§ Exercise description
Print, unchanged, the material between the line containing "Expand the BG Remover dropdown arrow" and the line containing "The image size is (1373, 773).", inclusive.
--- Begin Given records ---
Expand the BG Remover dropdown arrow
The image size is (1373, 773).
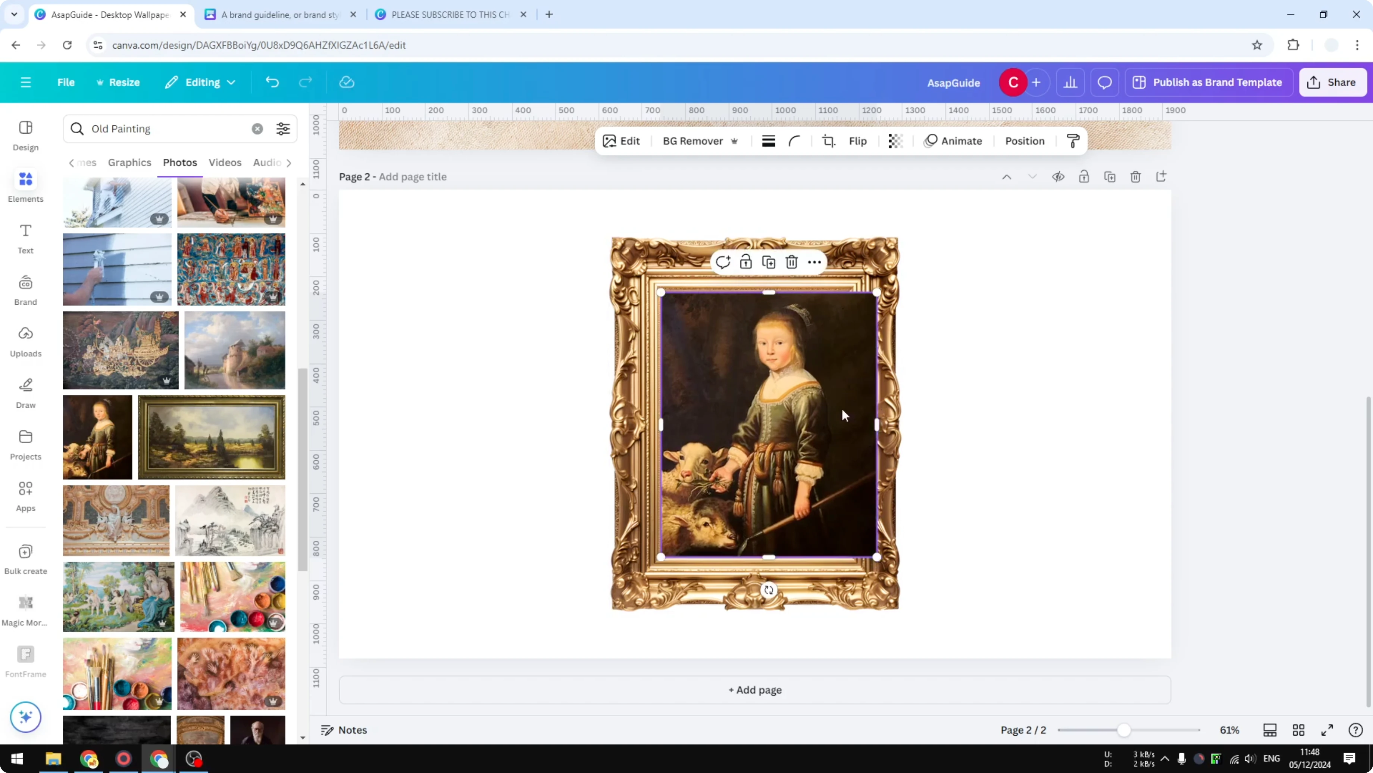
--- End Given records ---
--- Begin Given records ---
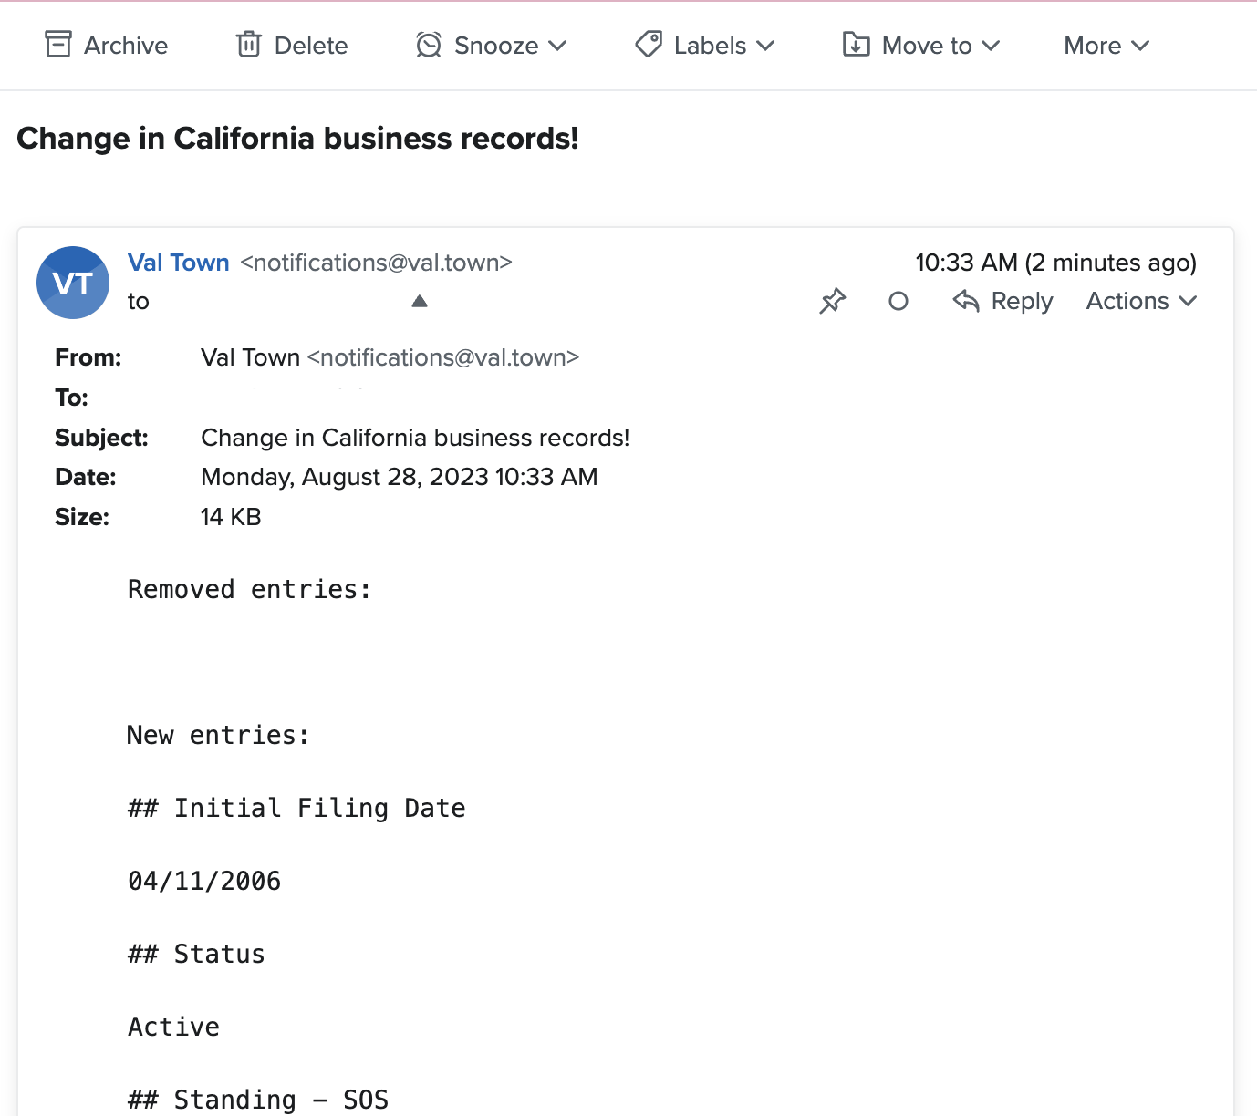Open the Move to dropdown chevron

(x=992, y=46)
--- End Given records ---
--- Begin Given records ---
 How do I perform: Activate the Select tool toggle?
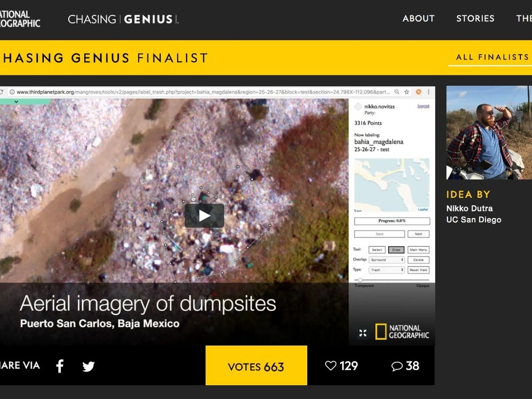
--- End Given records ---
§ Complete answer
Expand the BG Remover dropdown arrow
The image size is (1373, 773).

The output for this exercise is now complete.